1. Field of the Invention
This invention relates to a fuel reburn process and apparatus for reduction of NO.sub.x emissions resulting from the combustion of solid carbonaceous materials, such as coal, in boilers, fluidized bed combustors, and similar combustion devices. In addition to reducing NO.sub.x emissions from boilers and similar devices, the fuel reburn process and apparatus of this invention also maintain CO emissions at environmentally acceptable levels without the addition of air or oxygen downstream of the fuel reburn zone.

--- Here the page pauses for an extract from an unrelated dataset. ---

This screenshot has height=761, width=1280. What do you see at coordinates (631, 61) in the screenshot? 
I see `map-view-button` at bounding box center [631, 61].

2. Description of Prior Art
The utilization of coal for power generation results in emission of nitric oxides (NO.sub.x) which are formed primarily as a result of oxidation of the nitrogen inherent in the coal and oxidation of molecular nitrogen present in the combustion air. Nitric oxides released in the atmosphere contribute to acid rain, accelerate the photochemical reactions responsible for smog, and result in increased ground level ozone concentrations. The emission of nitric oxides from existing coal burning power plants is governed by Title I and Title IV of the Clean Air Act Amendments of 1990. Title IV limits the allowable NO.sub.x emissions to 0.45 pounds per MBtu for tangential fired boilers and 0.50 pounds per MBtu (approximately 375 ppm) for wall fired boilers. NO.sub.x emission limits at 0.20 pounds per MBtu have been proposed in the ozone non-attainment areas under Title I, and have been targeted for decade end implementation under the Ozone Transport Region Memorandum of Understanding.

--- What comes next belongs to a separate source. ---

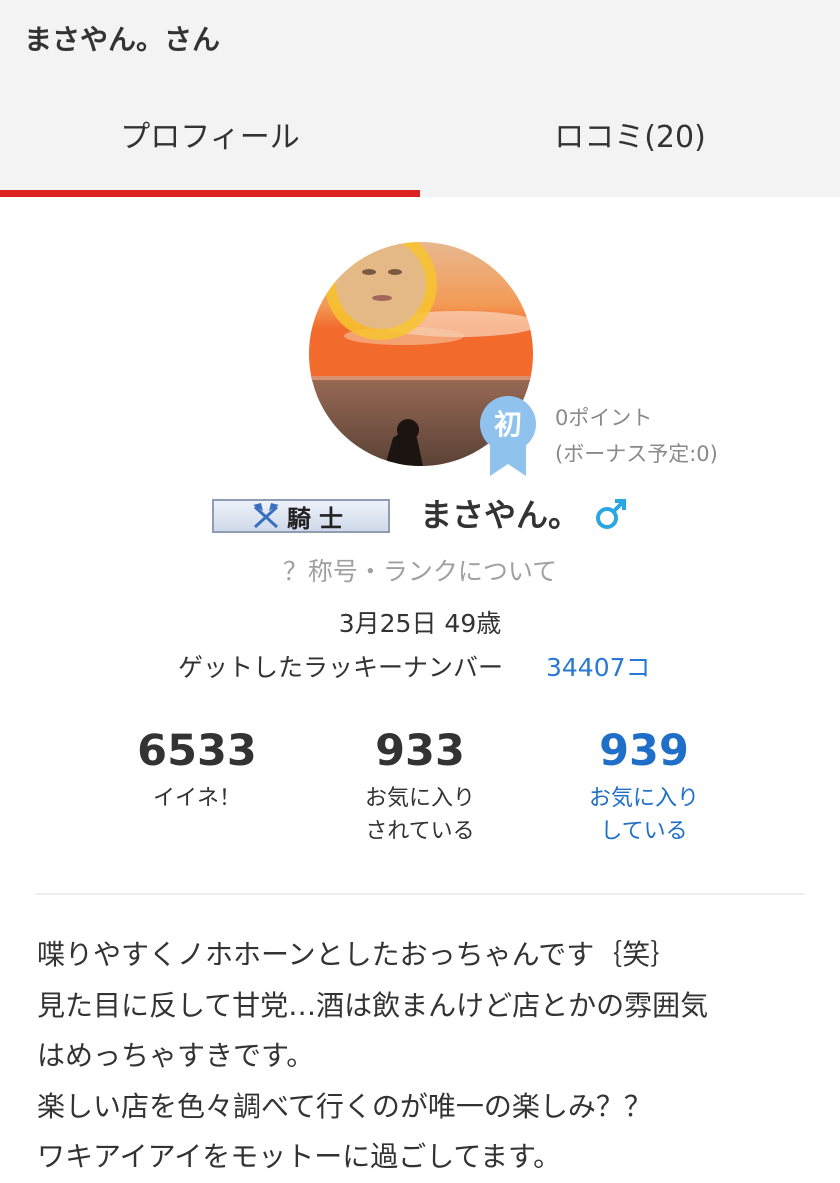 Image resolution: width=840 pixels, height=1183 pixels. I want to click on bio-line: ワキアイアイをモットーに過ごしてます。, so click(300, 1156).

One technique for reducing the amount of NO.sub.x produced in a combustion process and, thus, emitted by said combustion process, is the use of fuel-rich reburn. Such a reburn process is taught, for example, by U.S. Pat. No. 5,020,456; U.S. Pat. No. 5,105,747; U.S. Pat. No. 5,307,746; and U.S. Pat. No. 5,205,227. Each of these U.S. patents teaches a process and apparatus for emissions reduction from waste incineration in which a combustible material is burned in a primary combustion zone in the lower region of a combustion chamber, and an oxygen deficient secondary combustion zone for mixing with the combustion products from the primary combustion zone is formed by the injection of fuel, a calcined sorbent, recirculated flue gases, and, in some instances, a carrier fluid injected into the combustion chamber above the primary combustion zone. In each case, however, overfire air is injected into the combustion chamber above the oxygen deficient secondary combustion zone to ensure complete combustion of any remaining combustible materials in the combustion products from the oxygen deficient secondary combustion zone. The use of overfire air is necessary to ensure that no unburned hydrocarbons are exhausted by the combustion process. The requirement for overfire air adds significant capital and operating costs.